§ WORK TASK: Would you please copy the part of the material below that opens with the line containing "watany (14, 804)" and closes with the line containing "[SpeakerDeck on Facebook] (25, 2415)"? Copy it exactly, and only it.

[Start of section]

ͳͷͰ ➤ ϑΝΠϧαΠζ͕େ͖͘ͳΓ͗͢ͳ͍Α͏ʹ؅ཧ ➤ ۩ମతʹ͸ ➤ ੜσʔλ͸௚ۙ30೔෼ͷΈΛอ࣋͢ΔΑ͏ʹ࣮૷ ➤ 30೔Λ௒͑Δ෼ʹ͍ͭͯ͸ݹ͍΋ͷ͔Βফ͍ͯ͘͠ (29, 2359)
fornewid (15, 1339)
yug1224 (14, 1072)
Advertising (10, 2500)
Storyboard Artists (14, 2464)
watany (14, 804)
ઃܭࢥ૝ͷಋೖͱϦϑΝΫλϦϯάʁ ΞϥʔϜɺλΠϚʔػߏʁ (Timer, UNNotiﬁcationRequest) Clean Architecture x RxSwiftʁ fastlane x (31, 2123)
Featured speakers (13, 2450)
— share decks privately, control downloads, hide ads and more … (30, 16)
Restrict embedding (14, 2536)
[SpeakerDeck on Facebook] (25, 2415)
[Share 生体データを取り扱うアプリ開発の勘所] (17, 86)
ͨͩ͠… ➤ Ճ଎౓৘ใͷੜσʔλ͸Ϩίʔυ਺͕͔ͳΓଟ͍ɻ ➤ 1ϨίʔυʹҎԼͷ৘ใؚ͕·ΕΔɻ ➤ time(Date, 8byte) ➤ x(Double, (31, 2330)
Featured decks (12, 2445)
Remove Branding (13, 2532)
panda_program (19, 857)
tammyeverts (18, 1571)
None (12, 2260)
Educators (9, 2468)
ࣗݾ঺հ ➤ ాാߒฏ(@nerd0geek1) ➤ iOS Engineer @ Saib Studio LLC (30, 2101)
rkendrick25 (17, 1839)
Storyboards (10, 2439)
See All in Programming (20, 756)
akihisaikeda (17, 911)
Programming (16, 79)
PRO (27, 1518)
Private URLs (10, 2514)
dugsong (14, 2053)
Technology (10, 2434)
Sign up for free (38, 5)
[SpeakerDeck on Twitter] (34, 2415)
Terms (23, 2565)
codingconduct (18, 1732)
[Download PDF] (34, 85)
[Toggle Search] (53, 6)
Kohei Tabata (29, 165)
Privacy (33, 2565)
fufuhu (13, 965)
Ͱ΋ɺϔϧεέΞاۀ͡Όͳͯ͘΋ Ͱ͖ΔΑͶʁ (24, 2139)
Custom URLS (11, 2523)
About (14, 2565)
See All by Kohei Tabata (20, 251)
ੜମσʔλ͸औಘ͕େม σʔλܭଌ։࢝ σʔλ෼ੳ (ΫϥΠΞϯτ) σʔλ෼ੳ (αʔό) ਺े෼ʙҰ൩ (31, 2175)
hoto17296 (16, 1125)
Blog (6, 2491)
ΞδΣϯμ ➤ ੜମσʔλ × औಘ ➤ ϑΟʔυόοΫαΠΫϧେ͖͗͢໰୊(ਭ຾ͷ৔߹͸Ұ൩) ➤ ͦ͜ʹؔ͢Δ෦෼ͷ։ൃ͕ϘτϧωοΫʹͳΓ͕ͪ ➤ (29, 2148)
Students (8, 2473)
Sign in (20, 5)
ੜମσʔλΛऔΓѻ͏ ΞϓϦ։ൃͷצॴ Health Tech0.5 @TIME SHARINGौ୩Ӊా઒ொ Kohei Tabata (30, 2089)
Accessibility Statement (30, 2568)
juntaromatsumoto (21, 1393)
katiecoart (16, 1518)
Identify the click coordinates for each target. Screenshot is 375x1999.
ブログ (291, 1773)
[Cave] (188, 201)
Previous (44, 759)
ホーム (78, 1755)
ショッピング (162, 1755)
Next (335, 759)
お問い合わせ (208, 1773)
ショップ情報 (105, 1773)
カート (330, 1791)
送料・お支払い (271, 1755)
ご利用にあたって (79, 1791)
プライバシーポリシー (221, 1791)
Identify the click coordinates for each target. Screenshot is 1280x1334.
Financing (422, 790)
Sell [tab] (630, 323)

[End of section]

§ WRITTEN REPLY:
watany (14, 804)
ઃܭࢥ૝ͷಋೖͱϦϑΝΫλϦϯάʁ ΞϥʔϜɺλΠϚʔػߏʁ (Timer, UNNotiﬁcationRequest) Clean Architecture x RxSwiftʁ fastlane x (31, 2123)
Featured speakers (13, 2450)
— share decks privately, control downloads, hide ads and more … (30, 16)
Restrict embedding (14, 2536)
[SpeakerDeck on Facebook] (25, 2415)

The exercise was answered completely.